= John Lloyd (referee) =

Welsh footballer and referee

John Lloyd (born 15 February 1948) is a Welsh former football player and referee. As a referee he worked in The Football League and Premier League and was a member of the Welsh FIFA List. He is one of only three referees (alongside Steve Baines and Bob Matthewson) who have made League appearances as a player.

==Career==
Lloyd figured in two matches as an outside-right for Wrexham between 1965 and 1967. That was the end of his League playing career but he stayed in the town and developed a career as a referee. In 1982, he gained a place as a Football League linesman and three years later moved up to the referees list.

In common with all Welsh referees who attained this level Lloyd was also an international official and was soon in action in Europe. His first match in the middle in Iceland in September 1996 saw visitors Sporting CP achieve an emphatic 9-0 victory over Akranes in a UEFA Cup tie. Domestically he made steady progress. He started to make a bigger impression early in 1993. He was in charge of a League Cup quarter-final between Blackburn Rovers and Cambridge United and two months later was one of several officials drafted into the new Premier League.

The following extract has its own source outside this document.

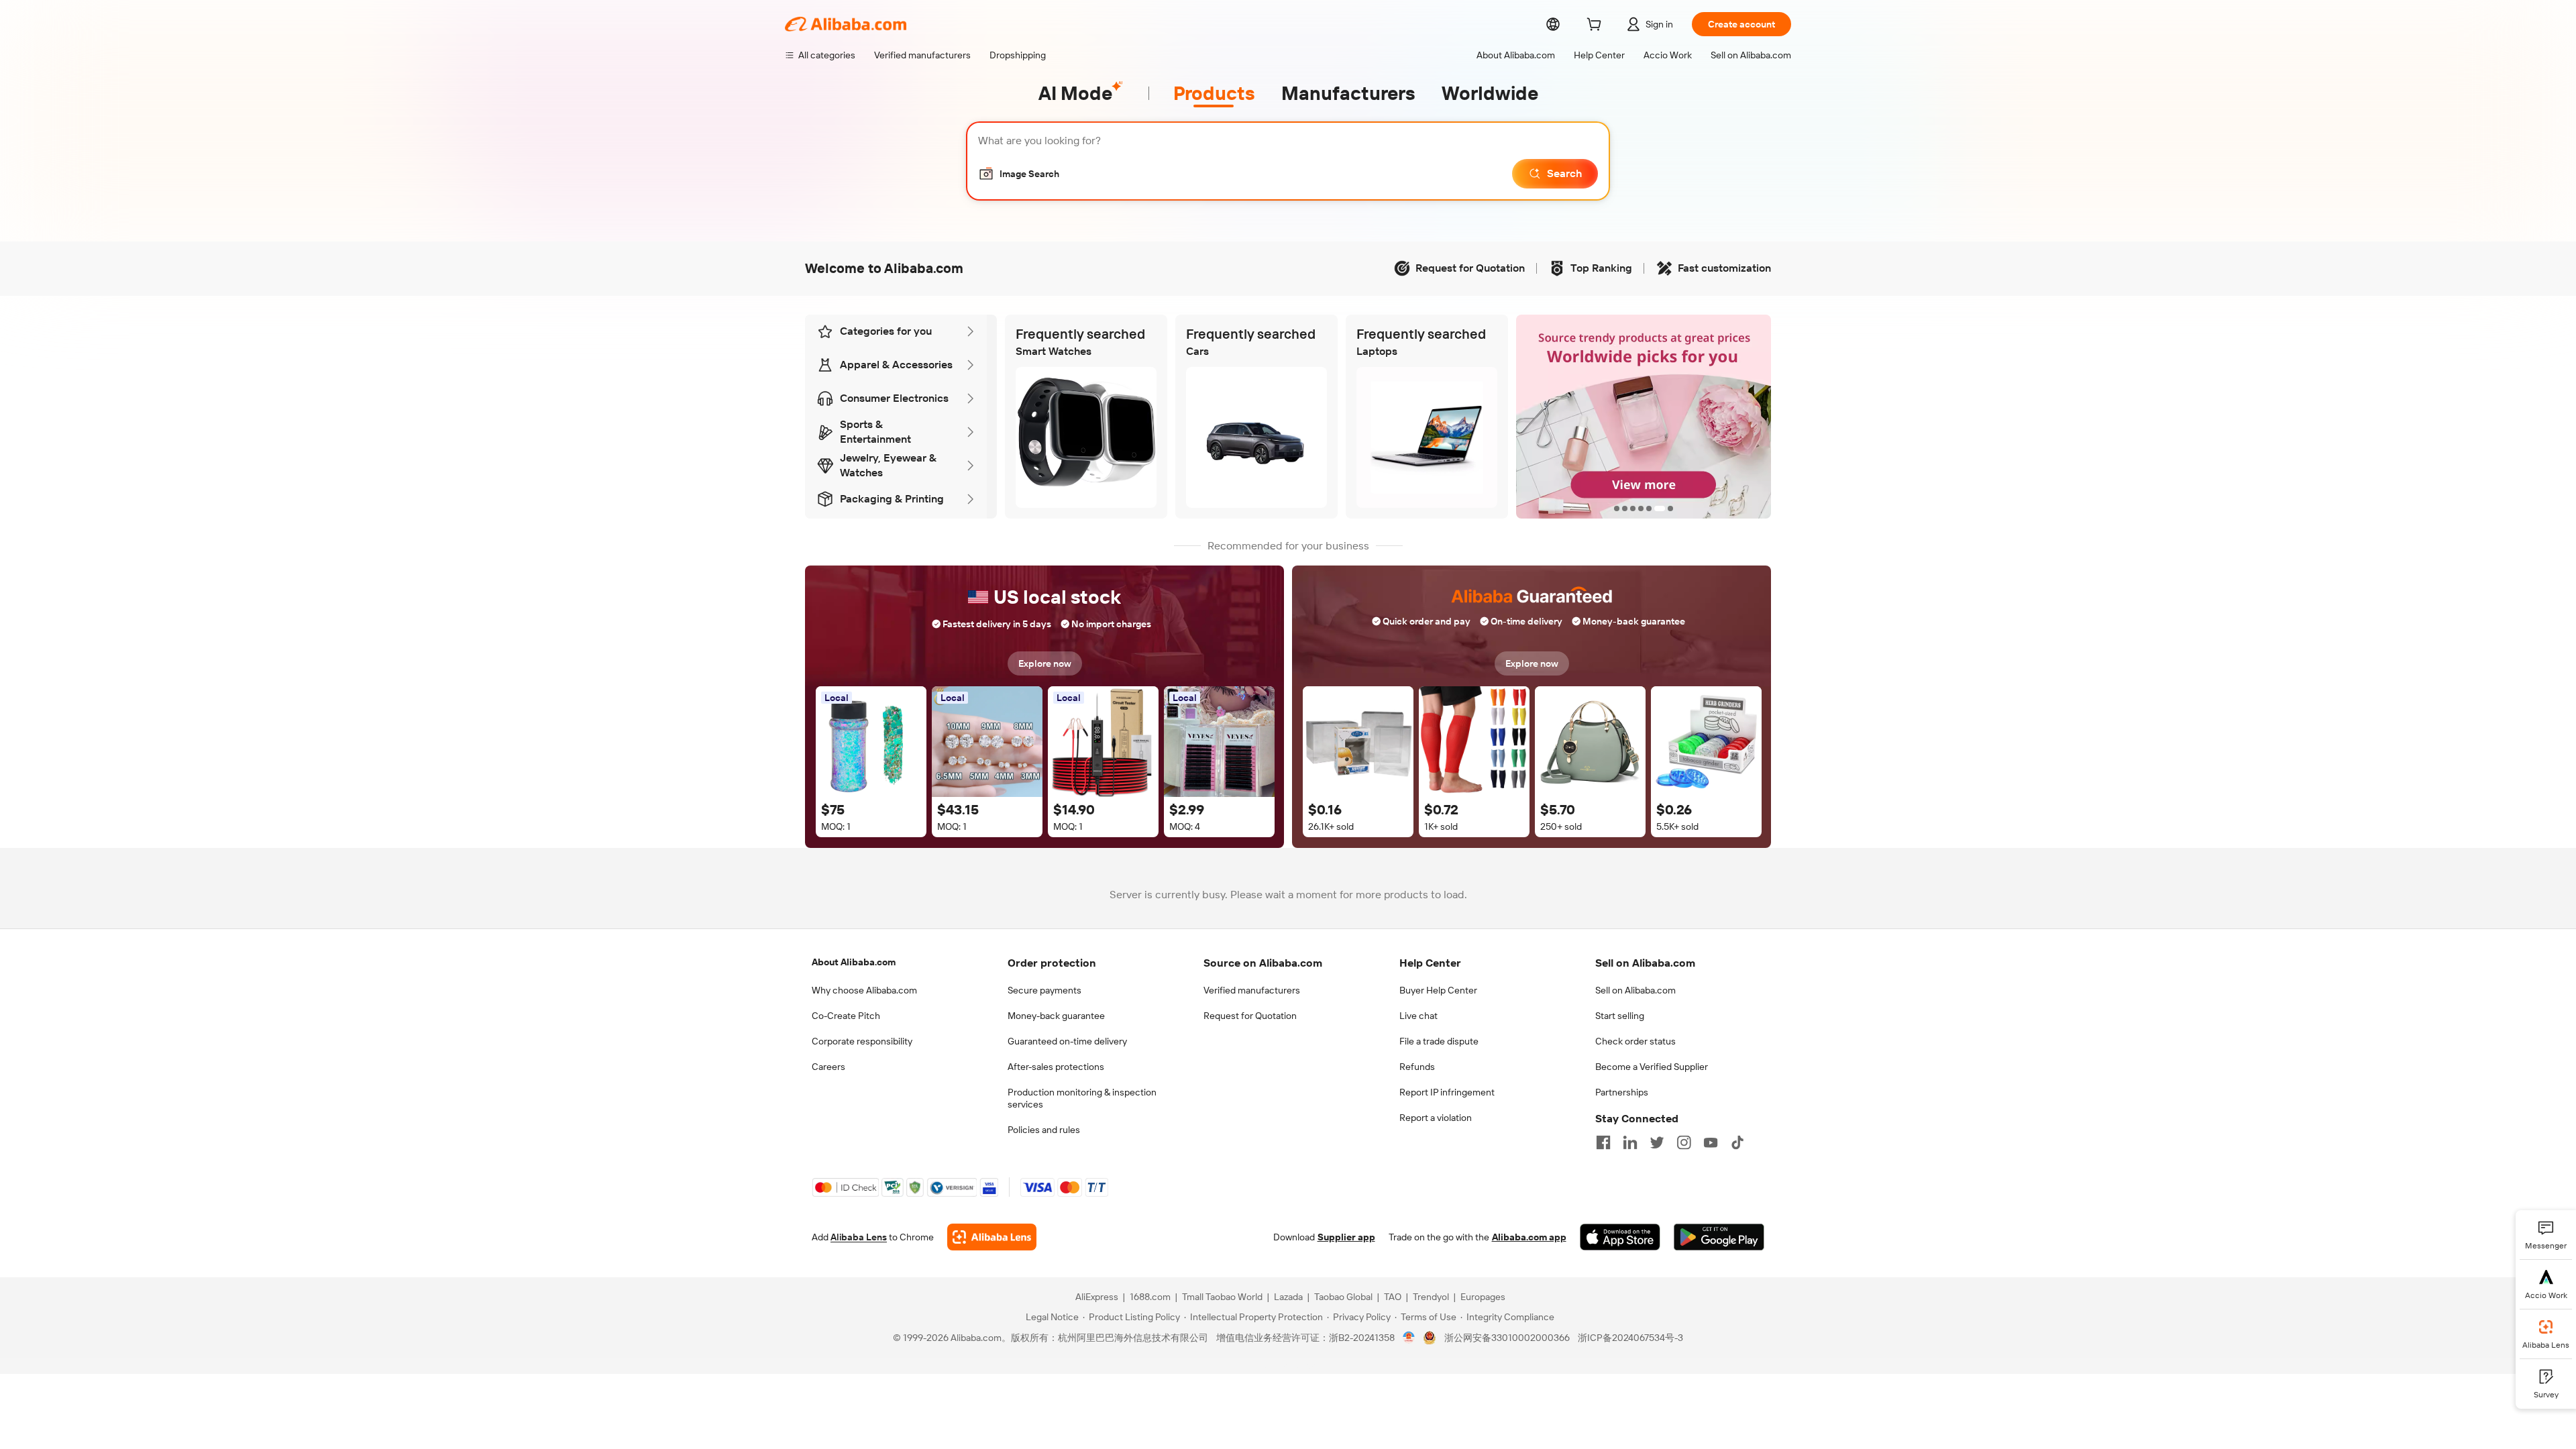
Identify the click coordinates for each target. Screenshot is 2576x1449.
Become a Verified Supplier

He retained this status for the following season (1993–1994), including a match at runners-up Blackburn (against Ipswich Town) on the penultimate weekend.

That proved to be his final game at Premier level and he reverted to the Football League for his final two seasons. When he retired in 1996 he was the last referee from North Wales, leaving Keith Burge from Tonypandy as the sole Welsh National List referee. Since then he has become a Football League assessor and worked as an after-dinner speaker.